Dataset entries:
━━━━━━━━━━

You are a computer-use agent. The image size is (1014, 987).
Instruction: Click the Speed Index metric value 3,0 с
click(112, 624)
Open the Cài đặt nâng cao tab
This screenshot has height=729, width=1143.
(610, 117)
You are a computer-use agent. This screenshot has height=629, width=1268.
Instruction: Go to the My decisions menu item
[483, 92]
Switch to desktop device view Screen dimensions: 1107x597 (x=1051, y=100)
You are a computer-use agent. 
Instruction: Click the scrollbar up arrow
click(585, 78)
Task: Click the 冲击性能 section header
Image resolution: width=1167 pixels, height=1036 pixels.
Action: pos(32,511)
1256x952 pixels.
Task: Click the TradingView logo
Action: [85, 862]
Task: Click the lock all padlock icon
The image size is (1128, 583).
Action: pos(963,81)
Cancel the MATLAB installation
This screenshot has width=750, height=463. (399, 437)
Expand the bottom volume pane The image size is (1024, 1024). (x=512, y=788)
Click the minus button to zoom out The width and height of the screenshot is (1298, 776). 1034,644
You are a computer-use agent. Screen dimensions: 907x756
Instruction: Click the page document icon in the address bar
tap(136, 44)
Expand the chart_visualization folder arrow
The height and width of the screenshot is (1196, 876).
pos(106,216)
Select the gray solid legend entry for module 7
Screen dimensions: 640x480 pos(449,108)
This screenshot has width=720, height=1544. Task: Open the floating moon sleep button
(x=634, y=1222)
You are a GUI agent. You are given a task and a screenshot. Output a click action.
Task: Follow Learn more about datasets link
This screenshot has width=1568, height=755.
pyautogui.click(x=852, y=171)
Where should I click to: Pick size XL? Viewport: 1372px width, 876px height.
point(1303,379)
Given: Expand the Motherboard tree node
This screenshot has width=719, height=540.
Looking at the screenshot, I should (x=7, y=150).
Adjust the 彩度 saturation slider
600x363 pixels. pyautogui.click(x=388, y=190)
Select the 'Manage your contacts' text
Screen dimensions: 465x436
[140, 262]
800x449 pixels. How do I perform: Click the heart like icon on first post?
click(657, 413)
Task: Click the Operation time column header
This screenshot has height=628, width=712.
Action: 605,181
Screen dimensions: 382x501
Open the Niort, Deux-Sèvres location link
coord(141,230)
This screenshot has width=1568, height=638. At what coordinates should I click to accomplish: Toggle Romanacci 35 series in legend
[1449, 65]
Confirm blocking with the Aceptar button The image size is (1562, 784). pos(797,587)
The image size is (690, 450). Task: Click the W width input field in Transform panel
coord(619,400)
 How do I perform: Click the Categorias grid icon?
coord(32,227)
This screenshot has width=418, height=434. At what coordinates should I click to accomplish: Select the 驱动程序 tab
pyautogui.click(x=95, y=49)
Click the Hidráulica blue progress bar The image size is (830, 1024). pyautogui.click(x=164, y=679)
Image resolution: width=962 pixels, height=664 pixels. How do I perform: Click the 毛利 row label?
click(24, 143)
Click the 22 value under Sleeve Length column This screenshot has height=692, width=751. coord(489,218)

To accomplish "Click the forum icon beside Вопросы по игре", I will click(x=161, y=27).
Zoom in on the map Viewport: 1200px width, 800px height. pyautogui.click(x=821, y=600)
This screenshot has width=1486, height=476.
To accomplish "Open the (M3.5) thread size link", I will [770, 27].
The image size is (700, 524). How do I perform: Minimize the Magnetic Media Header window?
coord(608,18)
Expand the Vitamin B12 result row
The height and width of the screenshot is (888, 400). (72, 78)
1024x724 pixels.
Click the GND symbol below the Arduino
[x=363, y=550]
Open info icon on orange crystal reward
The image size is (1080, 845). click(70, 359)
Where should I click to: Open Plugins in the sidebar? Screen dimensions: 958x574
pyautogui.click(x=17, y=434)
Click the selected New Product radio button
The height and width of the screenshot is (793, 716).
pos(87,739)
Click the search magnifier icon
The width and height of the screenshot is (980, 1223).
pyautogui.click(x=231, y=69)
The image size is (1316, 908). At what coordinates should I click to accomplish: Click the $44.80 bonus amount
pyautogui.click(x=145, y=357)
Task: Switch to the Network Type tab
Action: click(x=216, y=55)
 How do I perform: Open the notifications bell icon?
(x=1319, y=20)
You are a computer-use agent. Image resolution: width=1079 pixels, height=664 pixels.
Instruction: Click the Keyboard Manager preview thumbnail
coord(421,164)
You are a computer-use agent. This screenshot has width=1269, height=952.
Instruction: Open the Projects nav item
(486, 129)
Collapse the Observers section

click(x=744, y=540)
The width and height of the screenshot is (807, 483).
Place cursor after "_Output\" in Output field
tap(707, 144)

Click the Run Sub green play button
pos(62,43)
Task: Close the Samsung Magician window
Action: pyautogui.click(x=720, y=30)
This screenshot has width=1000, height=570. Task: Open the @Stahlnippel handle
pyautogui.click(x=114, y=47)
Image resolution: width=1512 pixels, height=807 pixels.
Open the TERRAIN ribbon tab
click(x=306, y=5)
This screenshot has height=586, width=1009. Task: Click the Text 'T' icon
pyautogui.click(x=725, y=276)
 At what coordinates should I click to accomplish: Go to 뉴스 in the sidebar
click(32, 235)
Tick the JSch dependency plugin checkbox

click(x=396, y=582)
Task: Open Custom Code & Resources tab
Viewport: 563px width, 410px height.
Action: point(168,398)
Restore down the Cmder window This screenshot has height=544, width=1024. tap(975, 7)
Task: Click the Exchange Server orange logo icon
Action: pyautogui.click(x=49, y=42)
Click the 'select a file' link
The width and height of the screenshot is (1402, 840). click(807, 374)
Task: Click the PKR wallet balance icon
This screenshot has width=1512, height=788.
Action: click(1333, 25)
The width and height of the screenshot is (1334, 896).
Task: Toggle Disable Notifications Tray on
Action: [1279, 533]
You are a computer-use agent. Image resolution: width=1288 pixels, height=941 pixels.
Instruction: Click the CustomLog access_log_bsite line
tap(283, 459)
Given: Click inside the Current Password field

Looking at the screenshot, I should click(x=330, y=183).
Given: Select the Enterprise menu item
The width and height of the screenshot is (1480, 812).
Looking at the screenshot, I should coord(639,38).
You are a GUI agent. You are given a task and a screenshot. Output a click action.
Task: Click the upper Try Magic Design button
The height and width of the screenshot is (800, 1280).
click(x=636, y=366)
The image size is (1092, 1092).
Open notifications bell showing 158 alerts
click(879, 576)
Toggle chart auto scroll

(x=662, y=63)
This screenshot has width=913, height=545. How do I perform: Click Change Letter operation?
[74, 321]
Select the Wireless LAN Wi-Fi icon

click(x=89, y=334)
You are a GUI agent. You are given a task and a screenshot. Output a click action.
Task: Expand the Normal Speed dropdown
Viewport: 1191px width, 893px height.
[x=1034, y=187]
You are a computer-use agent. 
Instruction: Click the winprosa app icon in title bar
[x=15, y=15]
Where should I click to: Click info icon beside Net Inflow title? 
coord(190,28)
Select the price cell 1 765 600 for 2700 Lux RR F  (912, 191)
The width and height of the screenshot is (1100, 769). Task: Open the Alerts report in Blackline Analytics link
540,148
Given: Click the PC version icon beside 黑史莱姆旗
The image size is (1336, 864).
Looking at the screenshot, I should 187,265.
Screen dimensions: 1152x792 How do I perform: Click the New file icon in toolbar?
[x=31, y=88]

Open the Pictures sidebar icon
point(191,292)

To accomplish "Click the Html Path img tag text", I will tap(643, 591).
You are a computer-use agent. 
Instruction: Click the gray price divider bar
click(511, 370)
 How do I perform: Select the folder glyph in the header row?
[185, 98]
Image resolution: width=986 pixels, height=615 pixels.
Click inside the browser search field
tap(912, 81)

━━━━━━━━━━

> [Exercise directions]: Return, word for word, the lines from the one containing "Select the Wireless LAN Wi-Fi icon" through the end of the data above, both ends included, and nothing else.

> [Finished task]:
Select the Wireless LAN Wi-Fi icon

click(x=89, y=334)
You are a GUI agent. You are given a task and a screenshot. Output a click action.
Task: Expand the Normal Speed dropdown
Viewport: 1191px width, 893px height.
[x=1034, y=187]
You are a computer-use agent. 
Instruction: Click the winprosa app icon in title bar
[x=15, y=15]
Where should I click to: Click info icon beside Net Inflow title? 
coord(190,28)
Select the price cell 1 765 600 for 2700 Lux RR F  (912, 191)
The width and height of the screenshot is (1100, 769). Task: Open the Alerts report in Blackline Analytics link
540,148
Given: Click the PC version icon beside 黑史莱姆旗
The image size is (1336, 864).
Looking at the screenshot, I should 187,265.
Screen dimensions: 1152x792 How do I perform: Click the New file icon in toolbar?
[x=31, y=88]

Open the Pictures sidebar icon
point(191,292)

To accomplish "Click the Html Path img tag text", I will tap(643, 591).
You are a computer-use agent. 
Instruction: Click the gray price divider bar
click(511, 370)
 How do I perform: Select the folder glyph in the header row?
[185, 98]
Image resolution: width=986 pixels, height=615 pixels.
Click inside the browser search field
tap(912, 81)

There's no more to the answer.